__Exercise set__.
a. Please restate the Theodore McKean biography word for word, starting at "L. Tom Perry" and ending at "also been digitized.".
b. In the Theodore McKean biography, whom did McKean take as a second wife on May 11, 1875?

Theodore McKean (1829-1897)

L. Tom Perry Special Collections is pleased to announce the availability of a new digitized collection: Theodore McKean family record book (MSS SC 1990). This item is a handwritten record book that documents the genealogy of the McKean family. It also includes a short autobiography of Theodore McKean. He describes his youth, his conversion to the Mormon faith, and his various business affairs.

The LDS Church History Library also holds papers related to Theodore McKean, all of which have also been digitized.

Theodore McKean (1829-1897) was a Mormon businessman, politician, and militia leader who lived in Salt Lake City, Utah. McKean was born on October 26, 1829, in Ocean Township, New Jersey, to Washington McKean and Margaret Wallin Ivins. On April 12, 1847, he married Mary Page Gulick, and together they had eight children. On November 27, 1851, he was baptized into the Church of Jesus Christ of Latter-day Saints.

In 1853, Theodore traveled alone in the Anthony Ivins Company to Utah. In 1857, he returned to New Jersey to pick up his family and bring them to Utah. Theodore and Margaret began their journey across the plains on June 1 at Westport, Missouri, in a mule-drawn carriage. Theodore was named a captain of a single-family company, consisting of his wife and three children: Sarah (8), Mary (5), and Theodore (1). The McKean’s arrived in Utah on July 22, 1857, settling in Salt Lake City.  In Salt Lake City, McKean was a businessman and served as a Utah territorial marshal, city councilman, and counselor in the bishopric in the Salt Lake City Sixteenth Ward.

In 1869, Theodore was called on a proselytizing mission to the United States. On May 11, 1875, he took a second wife, Elizabeth Ann Emery, and together they had 14 children. That October, Theodore was called on another mission to the Southern States. In July 1891, at the age of 61, he was called once again on a mission to the British Mission.

Theodore McKean passed away in Salt Lake City, Utah, on July 9, 1897.

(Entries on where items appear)
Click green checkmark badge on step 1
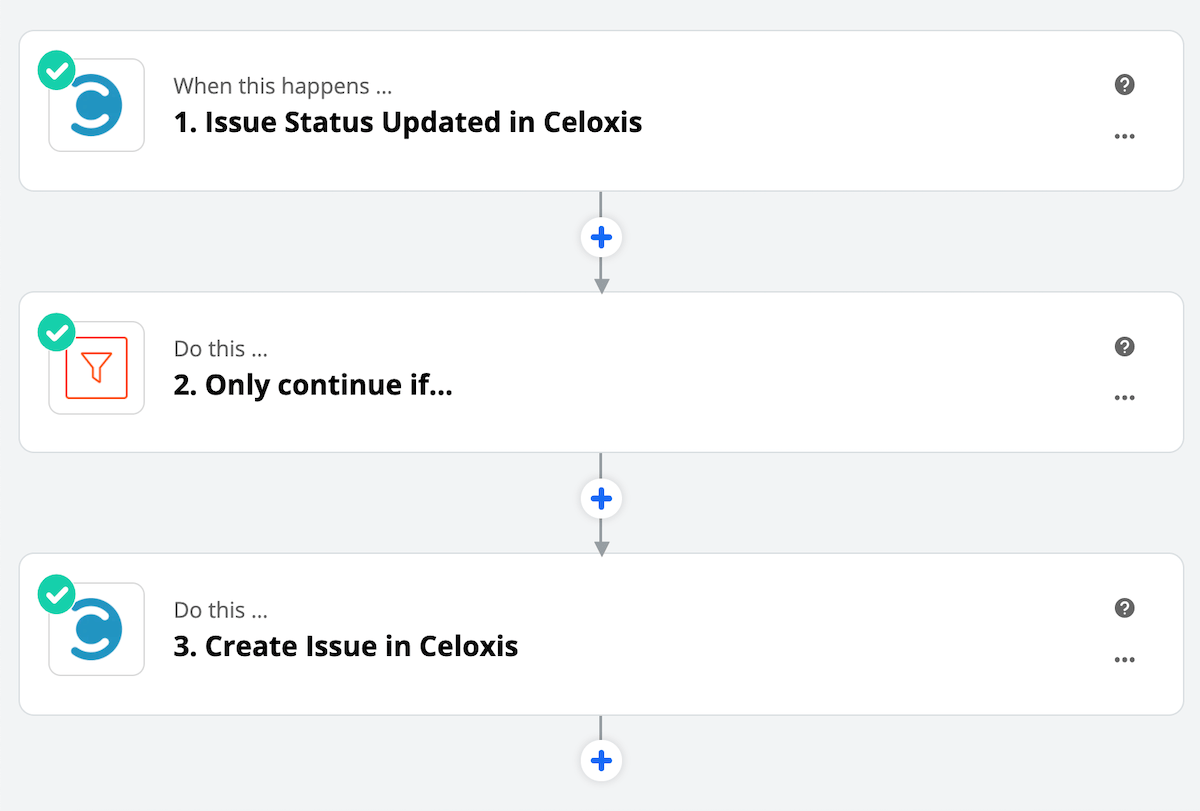The width and height of the screenshot is (1200, 811). (x=56, y=71)
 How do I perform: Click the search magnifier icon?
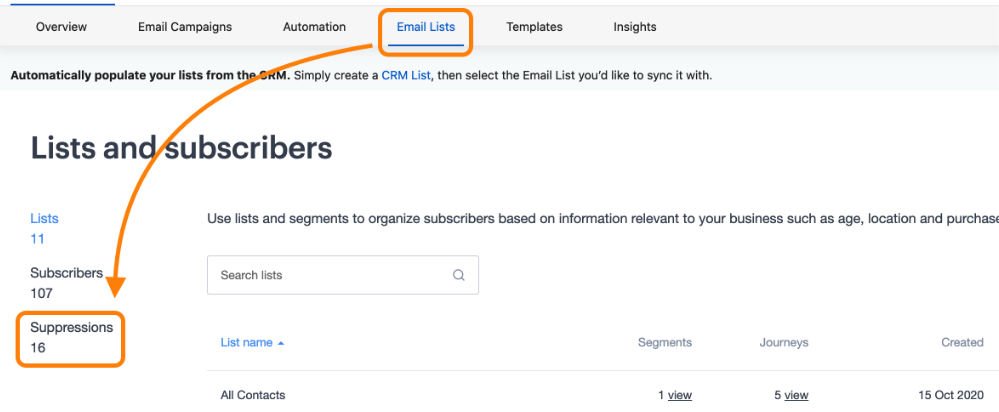pyautogui.click(x=459, y=275)
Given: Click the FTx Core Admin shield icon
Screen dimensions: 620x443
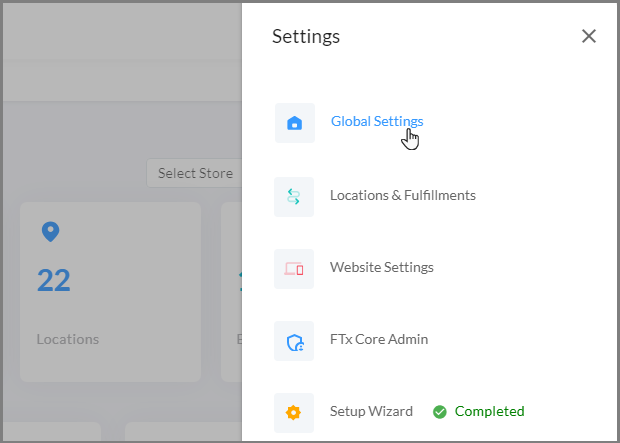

__Full answers__.
a.
L. Tom Perry Special Collections is pleased to announce the availability of a new digitized collection: Theodore McKean family record book (MSS SC 1990). This item is a handwritten record book that documents the genealogy of the McKean family. It also includes a short autobiography of Theodore McKean. He describes his youth, his conversion to the Mormon faith, and his various business affairs.

The LDS Church History Library also holds papers related to Theodore McKean, all of which have also been digitized.

b. Elizabeth Ann Emery